店主はウインクしながらにっこり笑って言った。

「だ、大丈夫でしょうか?」
「大丈夫だよ。しかも、値段をあげてもみんな気にせず買っていったよ。むしろ安いとまで言った人までいたから、もう少し値上げしてもいいかもしれない」
「ええ?もっとですか?」
「それくらいミルちゃんの薬は効き目がいいんだよ。ちなみに今渡したのは前回売れた分だ。今日の分はこれ」

そう言って店主がまたいつもの倍はある金額をミルに渡した。

「こ、こんなに?」
「当然だよ。ミルちゃんには今後もうちで商品を扱いたいんだから」
「そ、そんな。他でなんてあり得ないですよ。お世話になってるのに」
「いやいや、あっという間にこんな評判になったんだきっと色々なところから声がかかるよ、実は昨日も……」

店主が何か言おうとしたら、またお客が入って来た。

「やあ、連日すまないね。昨日の話だが……」
「ああ、丁度あなたの噂をしていたところですよ」

店に入ってきたのは恰幅がよく、質のいい服を着た男だ。
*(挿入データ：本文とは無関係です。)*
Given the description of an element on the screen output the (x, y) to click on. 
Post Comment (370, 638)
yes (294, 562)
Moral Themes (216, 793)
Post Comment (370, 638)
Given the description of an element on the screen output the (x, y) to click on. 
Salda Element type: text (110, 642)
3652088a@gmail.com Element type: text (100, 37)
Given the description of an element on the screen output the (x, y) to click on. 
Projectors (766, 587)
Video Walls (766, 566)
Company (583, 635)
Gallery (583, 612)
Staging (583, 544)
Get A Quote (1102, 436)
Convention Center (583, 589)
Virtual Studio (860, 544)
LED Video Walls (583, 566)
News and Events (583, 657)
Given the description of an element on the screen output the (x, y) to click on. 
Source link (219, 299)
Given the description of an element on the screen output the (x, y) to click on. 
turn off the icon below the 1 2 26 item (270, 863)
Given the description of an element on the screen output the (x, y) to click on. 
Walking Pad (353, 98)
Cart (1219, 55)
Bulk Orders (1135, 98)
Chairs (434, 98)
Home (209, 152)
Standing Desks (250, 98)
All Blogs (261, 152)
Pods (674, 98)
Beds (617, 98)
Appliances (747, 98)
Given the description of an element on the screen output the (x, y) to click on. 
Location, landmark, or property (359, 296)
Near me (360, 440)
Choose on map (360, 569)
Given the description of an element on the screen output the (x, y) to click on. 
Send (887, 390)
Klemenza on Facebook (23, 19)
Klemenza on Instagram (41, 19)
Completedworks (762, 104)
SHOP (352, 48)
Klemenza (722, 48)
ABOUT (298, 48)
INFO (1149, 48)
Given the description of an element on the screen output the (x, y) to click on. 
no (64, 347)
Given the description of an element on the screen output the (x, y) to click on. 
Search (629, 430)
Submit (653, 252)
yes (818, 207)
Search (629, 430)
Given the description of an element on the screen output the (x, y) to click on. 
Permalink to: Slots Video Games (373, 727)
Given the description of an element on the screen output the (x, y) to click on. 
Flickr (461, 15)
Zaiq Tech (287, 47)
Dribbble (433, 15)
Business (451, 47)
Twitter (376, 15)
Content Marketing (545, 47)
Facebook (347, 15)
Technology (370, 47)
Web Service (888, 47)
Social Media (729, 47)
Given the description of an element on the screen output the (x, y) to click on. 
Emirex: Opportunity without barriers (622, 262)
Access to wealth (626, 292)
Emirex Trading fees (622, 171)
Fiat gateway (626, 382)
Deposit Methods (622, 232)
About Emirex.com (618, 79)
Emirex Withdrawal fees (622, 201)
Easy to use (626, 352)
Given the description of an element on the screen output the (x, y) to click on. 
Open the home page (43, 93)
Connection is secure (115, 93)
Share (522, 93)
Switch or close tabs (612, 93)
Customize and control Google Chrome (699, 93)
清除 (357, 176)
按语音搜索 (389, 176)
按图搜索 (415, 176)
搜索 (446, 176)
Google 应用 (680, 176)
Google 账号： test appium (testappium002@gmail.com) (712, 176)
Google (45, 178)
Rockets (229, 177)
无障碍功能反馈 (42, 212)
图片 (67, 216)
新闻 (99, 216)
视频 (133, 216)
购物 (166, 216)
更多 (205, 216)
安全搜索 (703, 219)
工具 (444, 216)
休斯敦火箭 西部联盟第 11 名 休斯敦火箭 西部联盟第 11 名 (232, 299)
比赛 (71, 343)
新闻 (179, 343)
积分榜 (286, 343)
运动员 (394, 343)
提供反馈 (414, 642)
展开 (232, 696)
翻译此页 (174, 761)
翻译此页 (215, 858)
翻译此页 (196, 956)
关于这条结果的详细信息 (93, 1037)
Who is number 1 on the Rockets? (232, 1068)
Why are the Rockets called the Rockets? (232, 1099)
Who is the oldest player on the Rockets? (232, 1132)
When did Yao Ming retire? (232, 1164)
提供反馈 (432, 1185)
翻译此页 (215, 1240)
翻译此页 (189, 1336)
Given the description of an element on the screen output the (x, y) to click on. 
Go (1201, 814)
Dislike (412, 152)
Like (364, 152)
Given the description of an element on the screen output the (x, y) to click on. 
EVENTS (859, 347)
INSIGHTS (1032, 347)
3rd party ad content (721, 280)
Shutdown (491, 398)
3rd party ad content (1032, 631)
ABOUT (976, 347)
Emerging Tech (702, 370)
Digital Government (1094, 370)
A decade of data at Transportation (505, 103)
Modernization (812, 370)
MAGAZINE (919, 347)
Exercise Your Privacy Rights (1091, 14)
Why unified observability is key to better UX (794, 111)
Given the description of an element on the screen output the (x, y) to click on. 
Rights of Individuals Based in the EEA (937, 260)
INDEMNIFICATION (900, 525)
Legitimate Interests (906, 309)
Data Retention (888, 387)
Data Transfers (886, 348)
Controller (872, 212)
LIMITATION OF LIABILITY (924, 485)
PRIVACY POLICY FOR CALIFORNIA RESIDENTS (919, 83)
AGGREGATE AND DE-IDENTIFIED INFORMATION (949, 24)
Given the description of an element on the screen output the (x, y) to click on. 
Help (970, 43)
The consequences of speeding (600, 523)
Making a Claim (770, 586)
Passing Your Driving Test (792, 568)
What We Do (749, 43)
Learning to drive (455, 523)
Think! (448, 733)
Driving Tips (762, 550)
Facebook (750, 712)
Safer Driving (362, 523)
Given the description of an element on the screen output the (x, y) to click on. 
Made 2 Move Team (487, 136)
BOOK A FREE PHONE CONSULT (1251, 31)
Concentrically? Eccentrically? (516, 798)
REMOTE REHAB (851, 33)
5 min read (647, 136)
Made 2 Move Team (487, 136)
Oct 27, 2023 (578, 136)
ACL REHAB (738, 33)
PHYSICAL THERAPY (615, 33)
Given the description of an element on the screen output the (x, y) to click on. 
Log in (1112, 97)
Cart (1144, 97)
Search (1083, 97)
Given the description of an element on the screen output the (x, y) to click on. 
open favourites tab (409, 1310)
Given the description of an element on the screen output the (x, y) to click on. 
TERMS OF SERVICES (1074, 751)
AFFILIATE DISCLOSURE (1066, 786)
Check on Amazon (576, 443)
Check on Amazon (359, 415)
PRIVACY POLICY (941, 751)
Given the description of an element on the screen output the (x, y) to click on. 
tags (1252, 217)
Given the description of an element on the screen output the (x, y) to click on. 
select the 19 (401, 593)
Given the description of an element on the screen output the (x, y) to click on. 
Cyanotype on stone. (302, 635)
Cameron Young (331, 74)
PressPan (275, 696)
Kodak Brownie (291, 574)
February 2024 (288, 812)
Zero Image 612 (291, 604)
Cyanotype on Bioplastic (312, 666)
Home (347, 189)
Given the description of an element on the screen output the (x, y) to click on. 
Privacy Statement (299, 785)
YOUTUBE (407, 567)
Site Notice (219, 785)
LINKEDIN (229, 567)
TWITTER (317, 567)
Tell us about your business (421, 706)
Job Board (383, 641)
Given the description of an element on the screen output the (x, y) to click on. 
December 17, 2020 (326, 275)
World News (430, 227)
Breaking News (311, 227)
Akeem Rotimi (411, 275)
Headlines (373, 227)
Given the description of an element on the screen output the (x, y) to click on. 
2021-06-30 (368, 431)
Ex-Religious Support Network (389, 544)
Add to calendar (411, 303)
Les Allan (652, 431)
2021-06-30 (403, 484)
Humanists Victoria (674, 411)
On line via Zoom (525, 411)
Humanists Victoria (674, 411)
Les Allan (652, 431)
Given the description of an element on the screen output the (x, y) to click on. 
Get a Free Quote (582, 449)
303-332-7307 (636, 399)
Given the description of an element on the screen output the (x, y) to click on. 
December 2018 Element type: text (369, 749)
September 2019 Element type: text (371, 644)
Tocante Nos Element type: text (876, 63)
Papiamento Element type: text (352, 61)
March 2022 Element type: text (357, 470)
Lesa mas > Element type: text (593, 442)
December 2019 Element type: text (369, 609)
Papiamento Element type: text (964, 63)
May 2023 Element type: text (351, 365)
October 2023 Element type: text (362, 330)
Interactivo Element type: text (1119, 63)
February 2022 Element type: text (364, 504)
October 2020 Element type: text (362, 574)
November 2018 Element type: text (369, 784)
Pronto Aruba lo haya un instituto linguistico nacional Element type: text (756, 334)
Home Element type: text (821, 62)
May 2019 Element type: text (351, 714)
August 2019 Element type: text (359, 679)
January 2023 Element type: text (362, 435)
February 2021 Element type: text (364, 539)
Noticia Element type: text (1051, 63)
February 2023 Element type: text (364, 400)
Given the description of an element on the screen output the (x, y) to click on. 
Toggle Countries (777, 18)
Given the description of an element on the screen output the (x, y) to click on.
この村の人間ではないようで知らない顔だった。

「そうだったんですか?ん?もしかしてこの娘が?」
「ええ、そうです。話していた魔法使いは彼女です。丁度商品を納品してくれたので。言っていたお話の事を今、お話しようとしていたんです」
「あ、あの。なんのお話ですか?」

なんだか二人で話が通じたようで、どんどん話が進む。
ミルはなにも分からず聞いた。

「ああ、すまない。実はこの方は商人なんだ。王城にも行商に入るくらいの大きな商人さんなんだが。ミルちゃんの作った商品を気に入ってくれて、是非扱いたいから紹介して欲しいって言われていたんだ」
「ああ、そうなんだ。君の作った薬は素晴らしい」
「あ、ありがとうございます」

商人はニコニコ笑いながら言った。それにしてもこんな短時間でここまで話を進めるとは、かなりやり手の商人のようだ。

「実は君の薬が評判になったのは王城の兵士がここの薬を買ったのがきっかけなんだ」
「あ、もしかして妖魔を退治しに来た兵士さんが?」

丁度、商品を納品した時に話した兵士だろう。

「ああ、そうなんだ。それで城に売りに来る行商の私の耳にも入ったってわけなんだ。王城直属の兵士にもみとめられたんなら、城に持っていく商品としては持ってこいだと思ったんだ」

どうやら偶然が重なったおかげもあって、薬が売れたようだ。

「あ、あの。お城にも売りに行かれるんですよね」

凄い勢いで話が進むので呆気に取られていたミルだが、その話を聞いてある事を思い付いた。